§ Work request: Type the listing below out again exactly. No images.

§ Provided entries:
*** Begin section ***

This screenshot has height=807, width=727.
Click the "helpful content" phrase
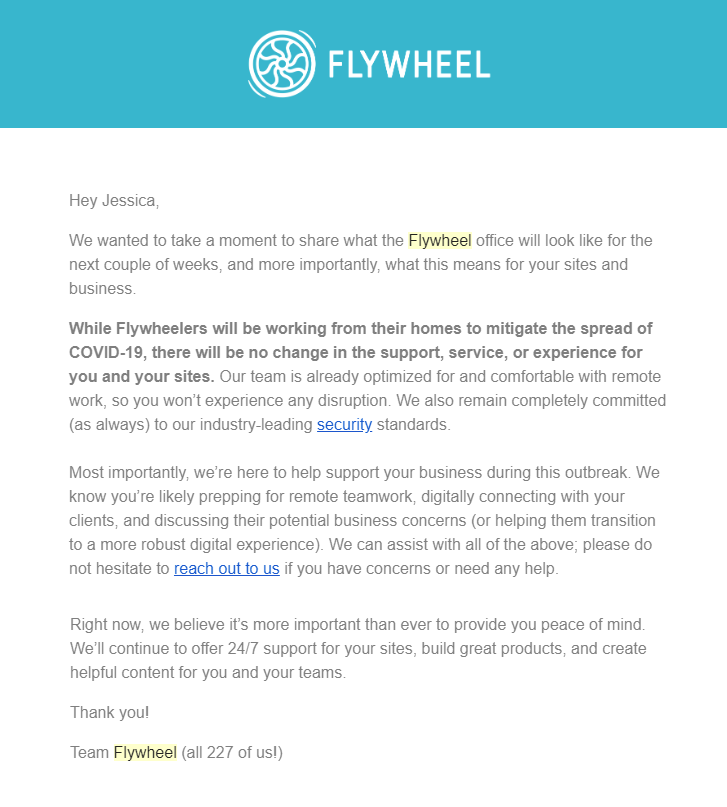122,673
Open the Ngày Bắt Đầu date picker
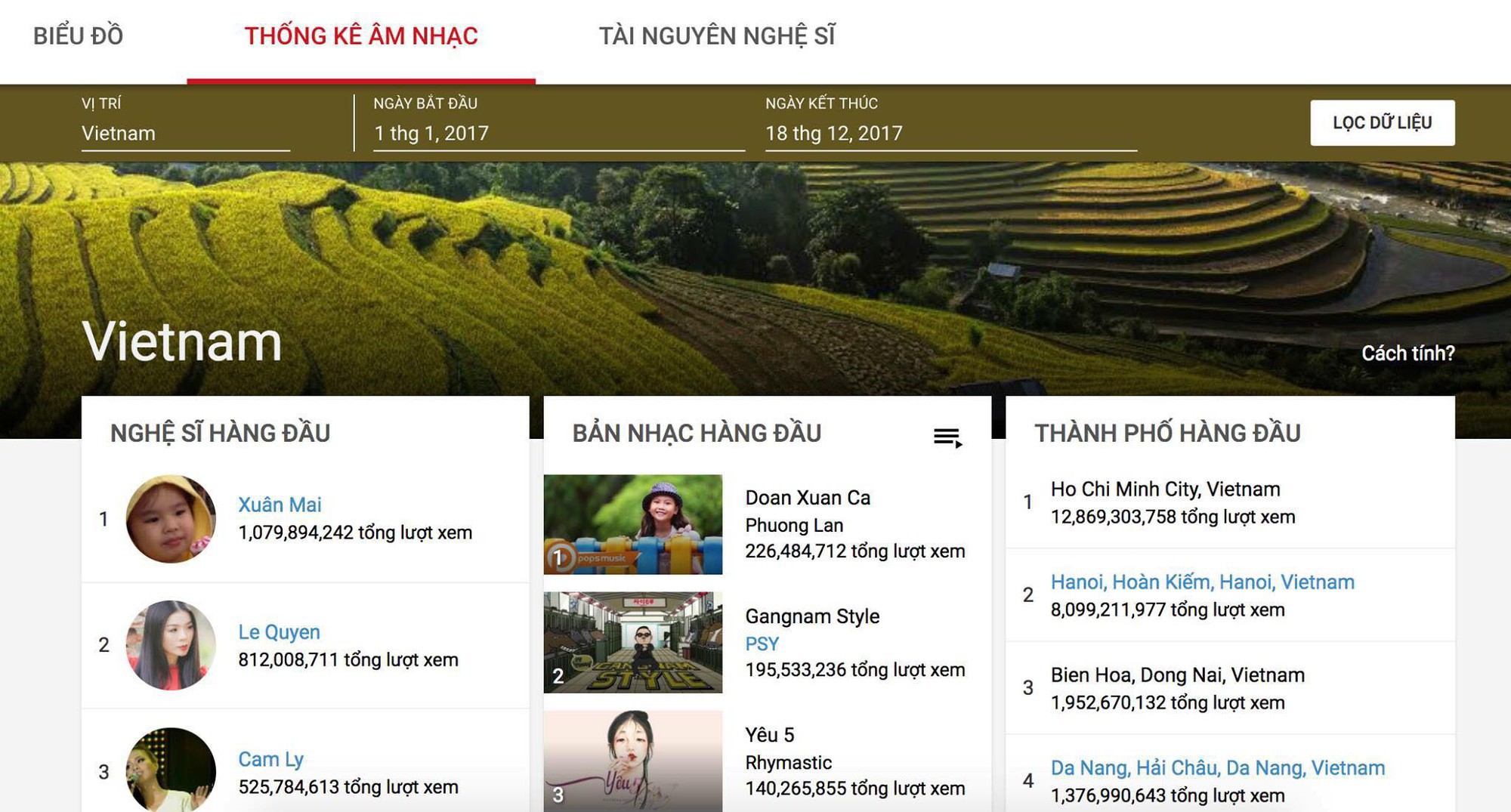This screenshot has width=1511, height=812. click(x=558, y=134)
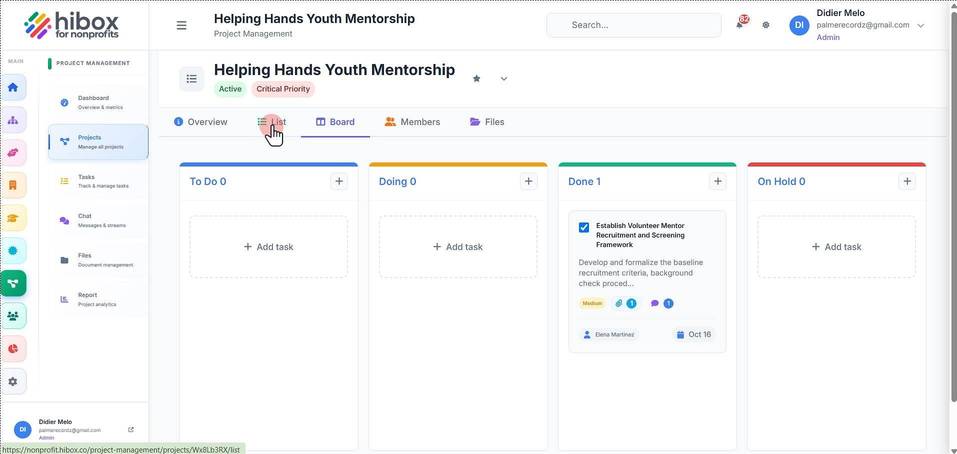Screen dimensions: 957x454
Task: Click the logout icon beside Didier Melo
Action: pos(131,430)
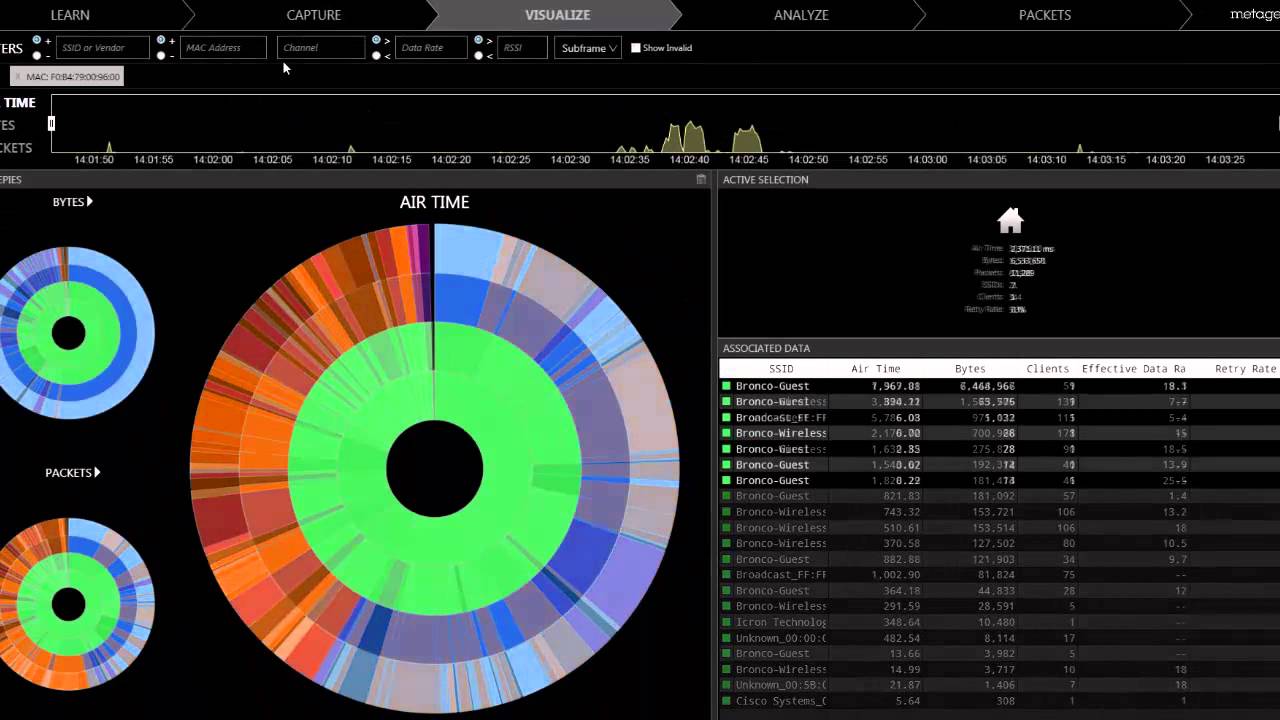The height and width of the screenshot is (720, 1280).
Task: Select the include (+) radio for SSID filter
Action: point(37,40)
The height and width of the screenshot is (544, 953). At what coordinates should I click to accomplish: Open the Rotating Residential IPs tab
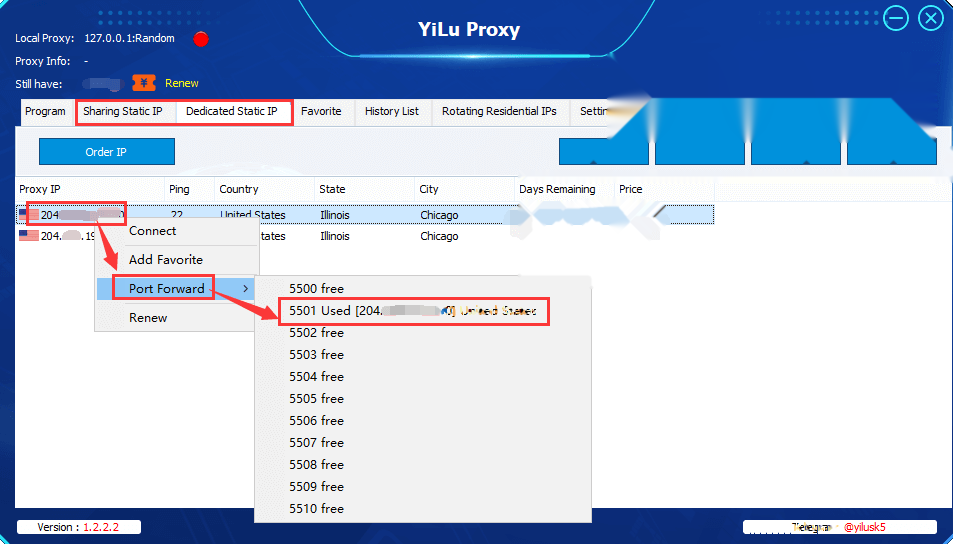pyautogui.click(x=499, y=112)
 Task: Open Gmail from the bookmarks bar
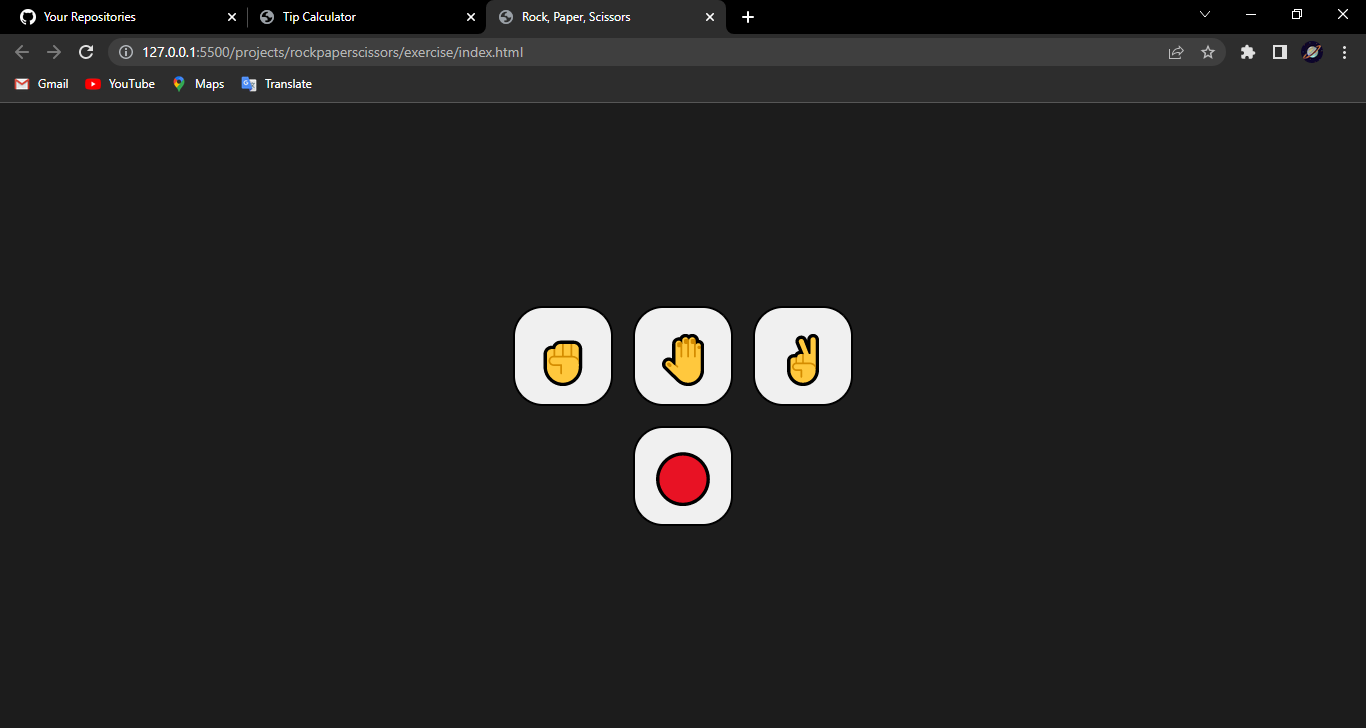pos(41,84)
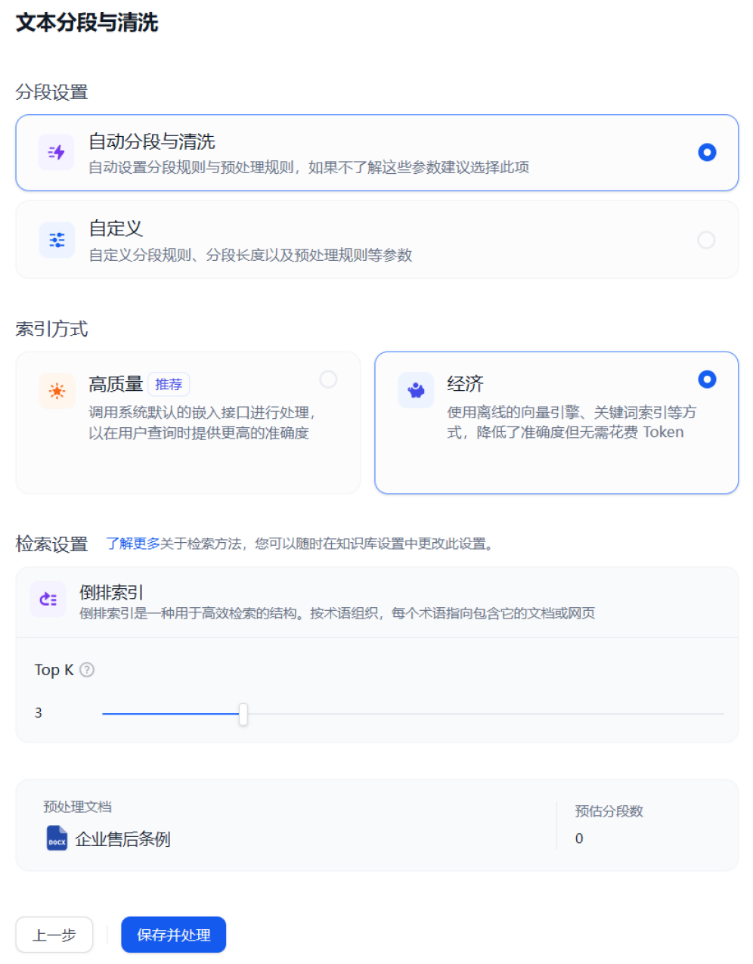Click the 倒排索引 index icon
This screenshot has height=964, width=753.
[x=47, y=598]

*** End section ***

§ Expected answer:
This screenshot has height=807, width=727.
Click the "helpful content" phrase
122,673
Open the Ngày Bắt Đầu date picker
This screenshot has width=1511, height=812. click(x=558, y=134)
Screen dimensions: 957x454
Task: Click the logout icon beside Didier Melo
Action: pos(131,430)
The height and width of the screenshot is (720, 1280).
Task: Select the include (+) radio for SSID filter
Action: point(37,40)
The height and width of the screenshot is (544, 953). At what coordinates should I click to accomplish: Open the Rotating Residential IPs tab
pyautogui.click(x=499, y=112)
 Task: Open Gmail from the bookmarks bar
pos(41,84)
Click the 倒排索引 index icon
This screenshot has height=964, width=753.
[x=47, y=598]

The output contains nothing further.